High yields attained by PAN 6479 (G13) were possibly due to hybrid vigour. By nature, hybrids are genetically stable and possess hybrid vigour. These results agree with those obtained by Muungani et al. (Citation2007), who observed superior performance of hybrids over OPVs. These results are also in agreement with findings by Pixley and Bänziger (Citation2004), who reported that hybrid varieties outperform OPVs by at least 18% under suboptimum and optimum conditions. Furthermore, this hybrid variety was developed in South Africa, which could have given it adaptive advantages over the exotic OPVs. However, yield fluctuations by this variety were more pronounced across environments when compared to some CIMMYT OPVs, such as ZM 501 and ZM621, which did not show dramatic rank changes across the environments. Therefore, the recommendation of such stable OPVs for resource-poor farmers could result in better yield stability in diverse agroecologies than the use of hybrid varieties. On the other hand, the observed poor performance of BR993 and COMP 4, both tropical varieties, could be due to poor adaptation of these genotypes to the temperate environments that were tested in the EC.

The differences in yield performance and stability observed among the genotypes could also have been due to the differences in their genetic structure and morphological characteristics. Locally grown OPVs were moderately stable when compared with the new genotypes. However, they were not high yielding. This suggests that these varieties have been bred for environments in the EC, but have a low yielding potential. On the other hand, the observed stable performance of varieties such as ZM305, ZM501, ZM423 and ZM627 could be attributed to the intensive screening for tolerance to various stress conditions by CIMMYT, making them stable across different environments. The findings of this study agree with Muungani et al. (Citation2007) who observed better stability with early-maturing CIMMYT OPVs across stress-prone environments.

Conclusions

Genotype × environment interaction was significant, resulting in varieties showing specific and wide adaptation to the environments. The best-performing genotype was PAN 6479, confirming superiority of hybrids over OPVs. This was followed by ZM525 and ZM627. The worst-performing genotypes were Okavango, BR993 and ZM 621. PAN 6479, BR 993, Obatanpa and ZM627 were unstable genotypes. ZM501 was the most stable variety, and showed no significant yield difference with PAN 6479. ZM621 was equally stable, though it was low yielding. PAN 6479 and ZM627 showed specific adaptations to high- and medium- potential environments. BR993 and Obatanpa were more suited to environments with low-yielding potential, such as Qxididi and Mkhwezo, since improvement of environmental conditions did not improve their yield.
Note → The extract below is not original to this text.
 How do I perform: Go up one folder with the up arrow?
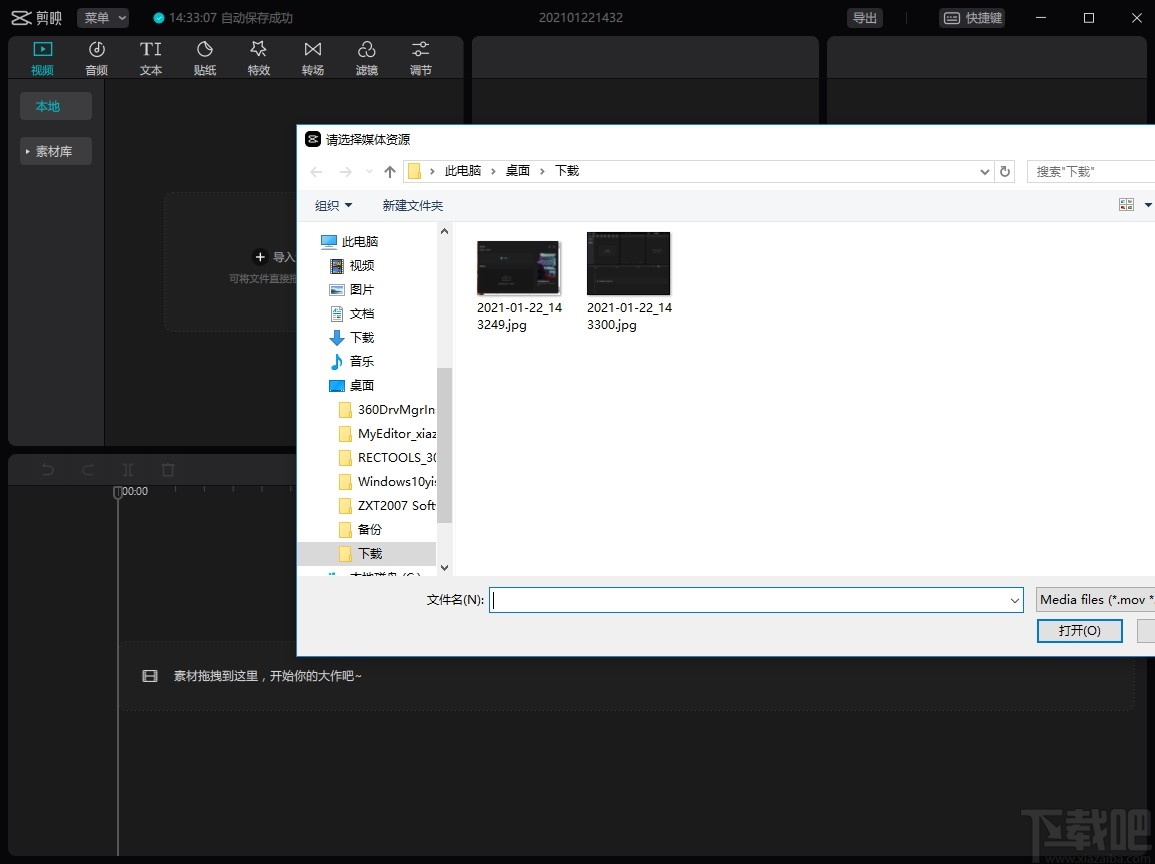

Most environments were generally stable. Environments in the first two seasons were the most representative environments, whereas third season environments, with the exception of Mqekezweni, could be used to discriminate stable and unstable varieties. The ‘ideal’ environment for discriminating genotypes was Qxididi. This environment, and others similar to it, could be used in future GEI trials.
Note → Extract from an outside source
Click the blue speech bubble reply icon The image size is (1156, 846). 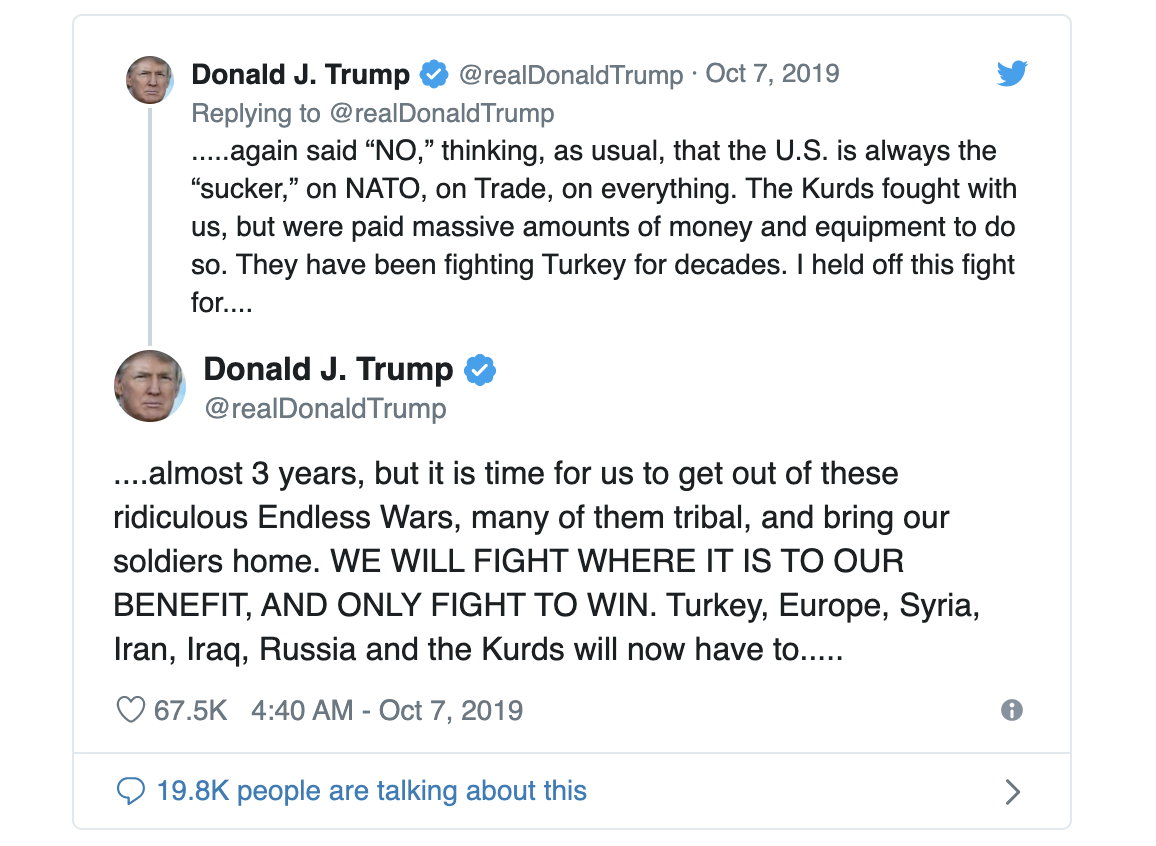click(131, 792)
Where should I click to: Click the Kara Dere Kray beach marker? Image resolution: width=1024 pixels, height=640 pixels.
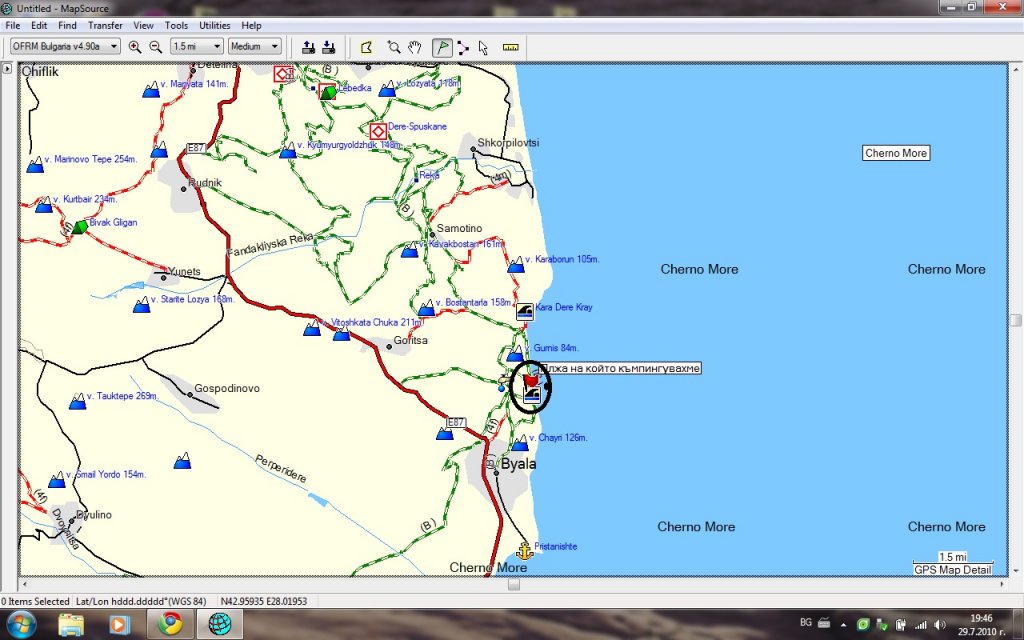tap(524, 311)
ZM525 could be recommended to high-potential environments that have low rainfall but good soil properties for water retention. ZM501, along with ZM627, ZM423 and ZM305, could be used across several environments in the EC. However, evaluations over more seasons are needed to substantiate these findings.

Acknowledgements

Funding from the Technology Innovation Agency (TIA) through grant PB111/08 is gratefully acknowledged.